L’Afrique du Sud pourrait être exclue de l’AGOA, ce traité de libre-échange entre les Etats-Unis et l’Afrique. Washington et Pretoria se sont engagés dans un bras de fer concernant l’importation de viande en provenance des Etats-Unis. Barack Obama avait donné à l’Afrique du sud jusqu’au 4 janvier 2016 pour lever les barrières commerciales. Dans le cas contraire, elle risque l’exclusion de ce traité de préférence commerciale.
Au cœur du problème, l’importation des volailles, de porcs et de bœufs américains. L’Afrique du Sud bloque l’importation de ces produits depuis des années, en imposant des mesures antidumping. Il y a un an, Pretoria a été amenée jusqu’à interdire totalement l’importation des poulets, suite à une épidémie de grippe aviaire. L’autre pierre d’achoppement est la régulation sanitaire relative aux viandes bovines. Si Pretoria a levé en aout dernier, la barrière destinée à protéger son marché de l’encéphalopathie spongiforme bovine ou maladie de la vache folle, les importations américaines doivent encore franchir un dernier cap avant d’entrer en Afrique du Sud. En effet, le cheptel américain est constitué de bovins importés du Canada et du Mexique que Pretoria veut voir retirés des lots dirigés vers son territoire. Washington accuse l’Afrique du Sud de protéger son marché et rappelle que ces restrictions sont contraires à l’esprit de libre-échange de l’Agoa. Mais à Pretoria, on rétorque que les Etats-Unis déversent sur le continent africain des produits agricoles qui ne sont pas conformes aux normes sanitaires sud-africaines. L’Afrique du sud exige que la volaille américaine soit certifiée exempte de salmonelle (une bactérie qui est détruite à la cuisson). Même les représentants du secteur de l’industrie agroalimentaire partagent largement la position gouvernementale sud africaine.

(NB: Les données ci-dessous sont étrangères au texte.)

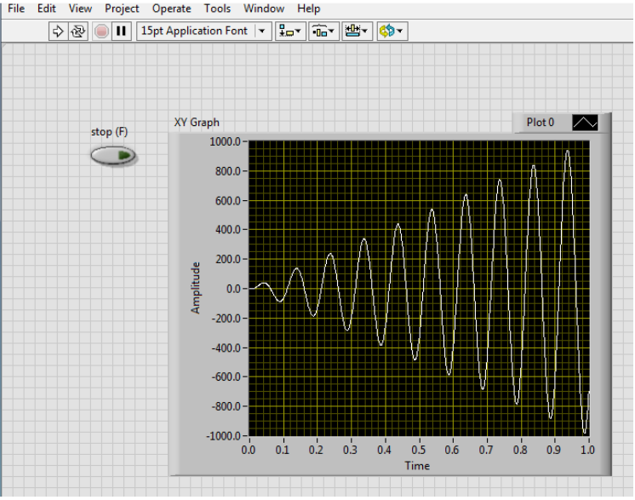Start Run Continuously mode
Viewport: 635px width, 500px height.
point(77,32)
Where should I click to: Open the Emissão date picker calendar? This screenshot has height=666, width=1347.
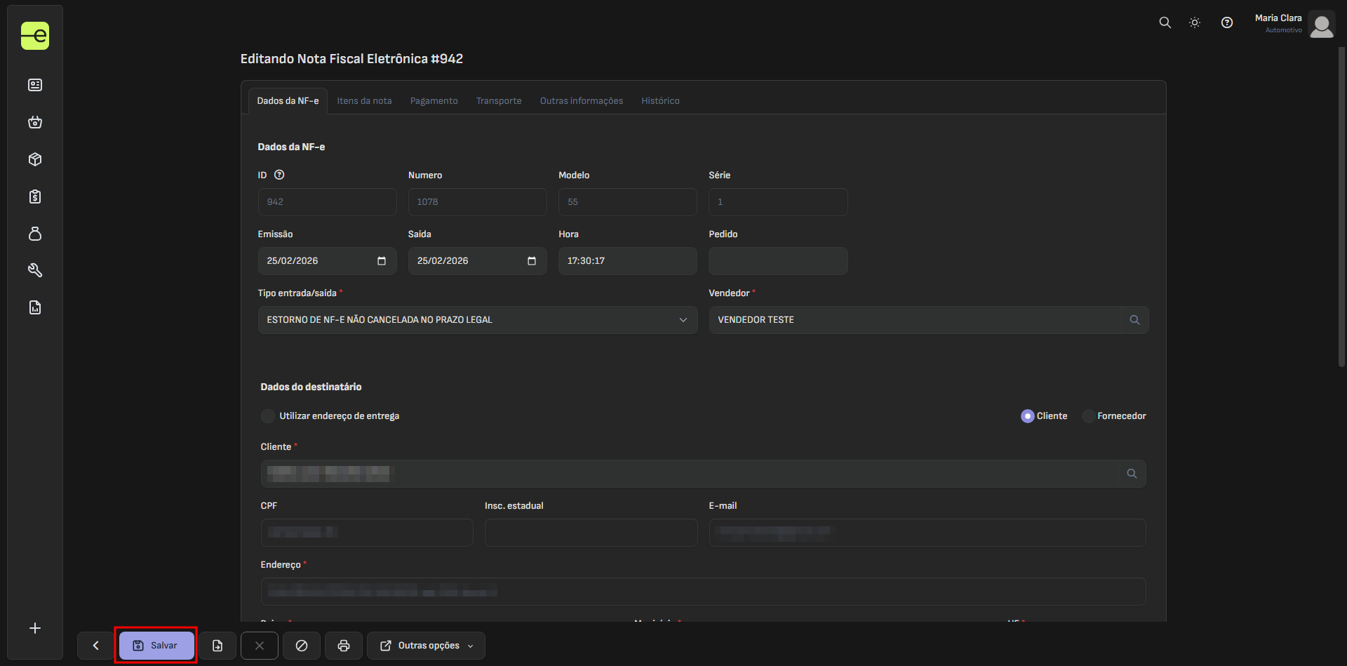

Voici la position de Kevin Lowell, directeur général de l’Association sud-africaine des éleveurs de volaille : « nous avons de bonnes raisons de ne pas accepter les conditions américaines. Nos volailles contiennent moins de salmonelles que les leurs. Notre position est basée sur des faits scientifiques. Notre industrie locale aurait été déçue si notre pays avait reculé et revu ses standards à la baisse » « Personne ne mange de la volaille crue », rétorque un dirigeant américain qui exprime la position des USA, selon laquelle ces normes ne sont pas basées sur des principes scientifiques.
L’ultimatum dépassé.
Le 5 novembre dernier, un ultimatum de 60 jours avait été accordé à l’Afrique du sud pour lever ses restrictions aux importations agricoles américaines au risque de se voir retirer du régime préférentiel de l’AGOA, un accord qui exonère de taxes certaines exportations africaines à l’entrée des ports américains. En effet l’AGOA a été renouvelé en juin dernier, et exempte de taxes l’entrée aux Etats-Unis de plus de 7000 produits provenant de 39 pays de l’Afrique subsaharienne. 1/5 des exportations sud-africaines vers les USA bénéficiaient de ce régime. Les agrumes sud-africains devraient être particulièrement affectés. Ils ont généré 60 millions de dollars entre janvier et Octobre 2015 contre 51,9 millions de dollars, un an plutôt. Les producteurs sud-africains ont exprimé leur inquiétude et pensent ne pas être en mesure de concurrencer les Péruviens, les Uruguayens et les Chiliens si l’AGOA venait à être suspendu. Les USA sont le 3e partenaire commercial de l’Afrique du Sud derrière la Chine et l’Allemagne. En 2014, les échanges entre les deux pays s’élevaient entre 15,5 milliards de dollars. Pour le professeur Koakou Koffi, enseignant à l’université Witwatersrand de Johannesburg, l’attitude de Pretoria s’explique du fait que le gouvernement sud-africain voudrait diversifier ses partenaires commerciaux, avec entre autre la Chine. Pour les autorités sud-africaines, les produits américains sont chers tandis que la Chine a baissé le prix de ses produits. Les produits chinois, au départ étaient jugés de mauvaise qualité et peu durables. Aujourd’hui, selon cet expert, les produits chinois commencent à être de bonne qualité et concurrencent même les produits américains. Pour de nombreux observateurs, Pékin se frotte les mains et ne souhaite pas un compromis entre sud-africains et Américains. Un accord a cependant été trouvé la semaine dernière sur la quantité des exportations américaines et le président américain donne à l »Afrique du Sud jusqu’au 15 mars 2016 pour appliquer cette décision.